How to Be an Intellectual can best be recommended because of Williams scathing and fact-filled indictment of colleges, in concert with the politicians, who have decided that the education biz is just that: a business. And the poor student who is up to here in debt, and will be there until half of his or her life is over: it's not just. I thought comparing student debt to indentured servitude a bit of a stretch, but it works, because

  • The system gives preference to the aristocracy --- how many children of lawyers or doctors (or Senators for that matter) are going to be borrowing from Sallie Mae? Thus "it reinforces rather than dissolves the discriminations of class, counteracting meritocracy and creating a new underclass."
  • It's pervasive . . . almost three-quarters of students takes out these onerous loans.
  • The numbers are mind-numbing: a quarter of those who borrow from the feds owe more than $30,000.
  • Those who want professional degrees often come up with indebtedness in excess of $80,000;
  • these debts run for years, typically from fifteen to thirty years. Thus, if you leave graduate school when you are thirty years old, you will be paying off this debt until you are sixty.
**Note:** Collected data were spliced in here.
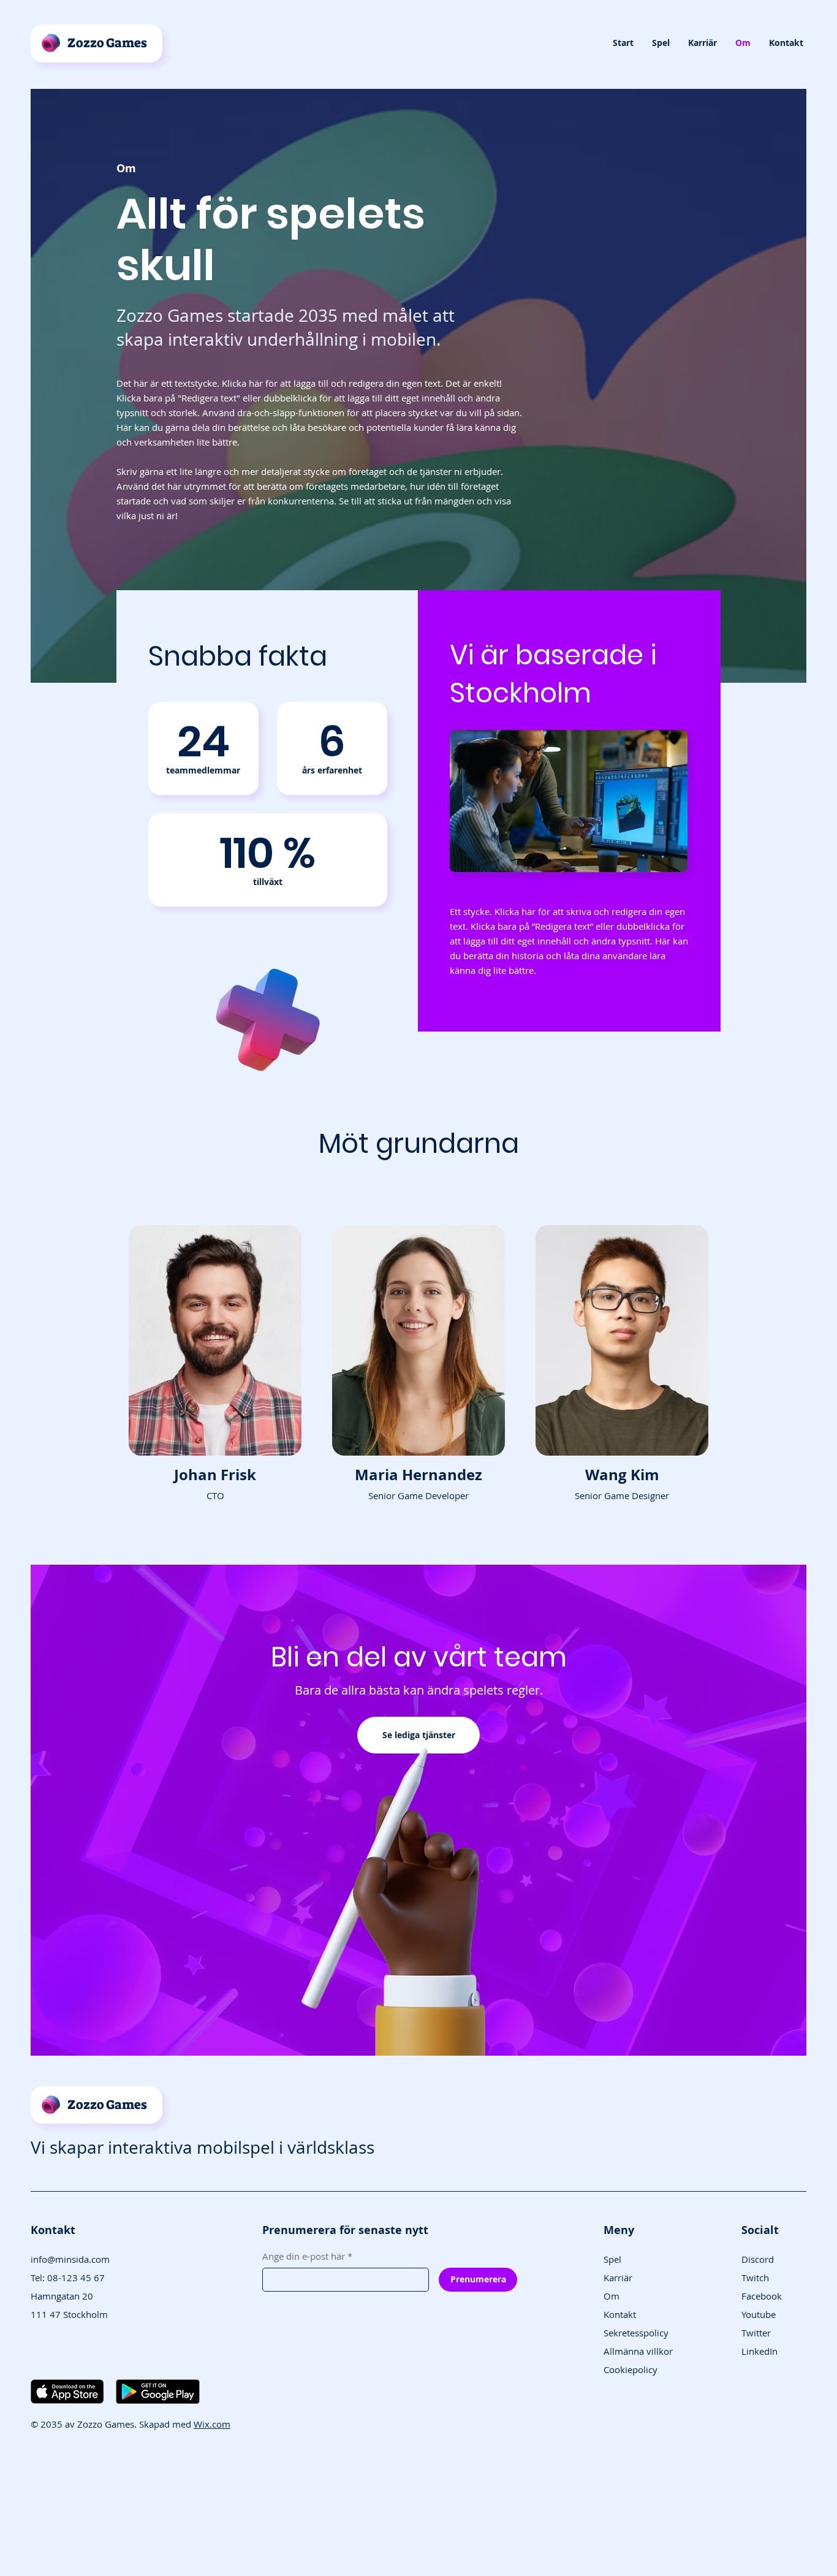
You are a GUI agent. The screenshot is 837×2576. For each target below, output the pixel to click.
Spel (612, 2259)
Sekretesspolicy (636, 2333)
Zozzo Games (107, 42)
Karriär (618, 2277)
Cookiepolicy (630, 2369)
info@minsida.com (70, 2259)
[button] (661, 43)
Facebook (761, 2296)
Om (611, 2296)
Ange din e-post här (307, 2256)
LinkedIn (759, 2351)
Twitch (755, 2277)
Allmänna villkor (638, 2351)
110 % (268, 853)
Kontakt (620, 2314)
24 (203, 741)
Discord (757, 2259)
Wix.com (212, 2424)
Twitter (756, 2333)
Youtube (758, 2314)
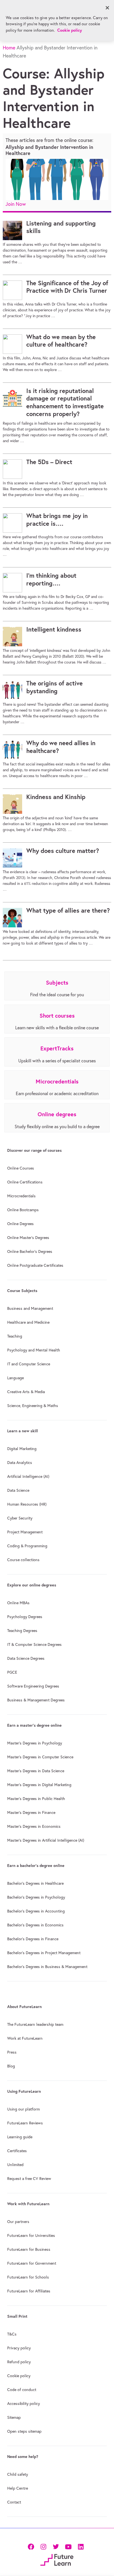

  • And it's worse than marriage --- it's penury until death do you part: "Contracts for federal student loans stipulate severe penalties and are virtually unbreakable, forgiven not in bankruptcy but only in death, and enforced by severe measures, such as garnishee and other sanctions, with little recourse."
  • The who that profit, of course, are those who already have, those who have proven again and again the profitability in being scoundrels.
If you pick up this volume hoping to learn how to be an intellectual, forget it. You don't learn crap like that from a book. Instead --- read this and weep. The hope and dream of our nation, those who have the desire to learn, to make a worthy living, to be part of the future of our country are getting the worst of the deal. It's another plan from you-know-who to murder the middle class.

Students can rightly say that they have ended up working in a dark mine. And those who (already) have get the gold; the rest of us get the shaft.